Os fundos campeões em IPO’s

Enquanto esteve aberta, a janela para as ofertas públicas iniciais – ou IPO’s, como são chamadas as estreias de novas empresas na Bolsa – rendeu frutos no mercado brasileiro.

Foram 45 operações, 2/3 delas realizadas durante o primeiro semestre.

Quem aproveitou para participar foram os fundos de investimentos: as gestoras brasileiras terminaram junho com uma posição líquida consolidada de R$ 23,9 bilhões em papéis de empresas listadas na B3 neste ano, segundo levantamento exclusivo da Economatica.

Entrar nos IPO’s, no entanto, nem sempre proporcionou os resultados esperados para os fundos.

A volatilidade que se abateu sobre o mercado de meados do ano para cá, além de desencorajar novas ofertas, também atingiu com especial impacto as ações das empresas mais recentes do pregão.

Dentre as ações das 45 empresas que abriram o capital em 2021, 3/4 acumulam queda desde que foram listadas, com números muito ruins em alguns casos.

Os papéis da Westwing (WEST3) e da Oceanpact (OPCT3), por exemplo, recuam cerca de 74%, enquanto os da Mobly (MBLY3) caem mais de 70%.

Apenas 11 ações – Vamos (VAMO3), Intelbras (INTB3) e Boa Safra (SOJA3) entre elas – estão no positivo.

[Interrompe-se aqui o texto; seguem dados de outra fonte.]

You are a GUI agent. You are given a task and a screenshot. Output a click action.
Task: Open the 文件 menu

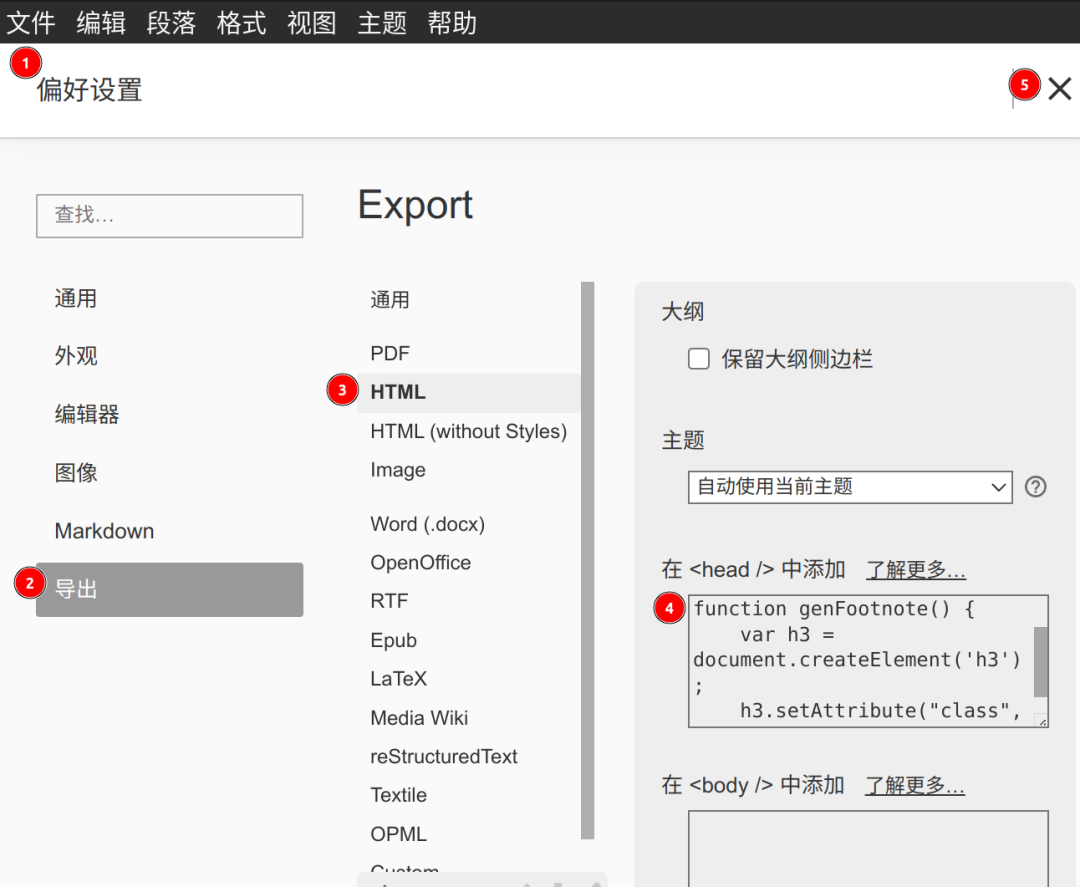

Como consequência, as gestoras que mais investiram nos IPO’s realizados neste ano se equilibram entre perdas e ganhos.

Ao final do primeiro semestre, a maior parte delas – 17 das 20 mais ativas – tinham posições maiores em IPO’s com desempenho positivo (ações em alta) do que em operações com performance negativa (ações em queda).

Três gestoras tinham posições maiores em IPO’s com desempenho negativo do que positivo.

Os fundos da Caixa Econômica Federal, que investiram fortemente na abertura de capital da Caixa Seguridade (CXSE3), ação que cai perto de 1% desde a estreia, são um exemplo.

Como ficam os IPO’s em 2022?

Após uma janela de grande liquidez no começo do ano e entre maio e julho de 2021, dezenas de empresas desistiram de seguir adiante com operações que tinham previsto realizar ainda neste ano.

“Vimos ofertas que chegaram a ter valuation, reuniões, road show e acabaram não saindo”, diz Maurício Schuck, head de gestão de fundos de ações ativos da BB DTVM.

A expectativa de Matheus Tarzia, gestor da Neo Investimentos, é de que o mercado fique ainda mais seletivo neste fim de ano e começo do ano que vem.

Seletividade, aliás, é o termo mais repetido pelas gestoras ao se referir às chances de novos IPO’s. 

Eles não esperam que volumes como os verificados no primeiro semestre se repitam tão cedo.

Para Schuck, quanto mais 2022 se aproxima, mais a janela para IPOs se fecha.

“Anos de eleição trazem muita volatilidade para a Bolsa. Historicamente, são muito fracos para IPO’s”, avalia.

“Algumas empresas estão acelerando para tentar lançar ações ainda nesse ano, mas pouca coisa deve sair”.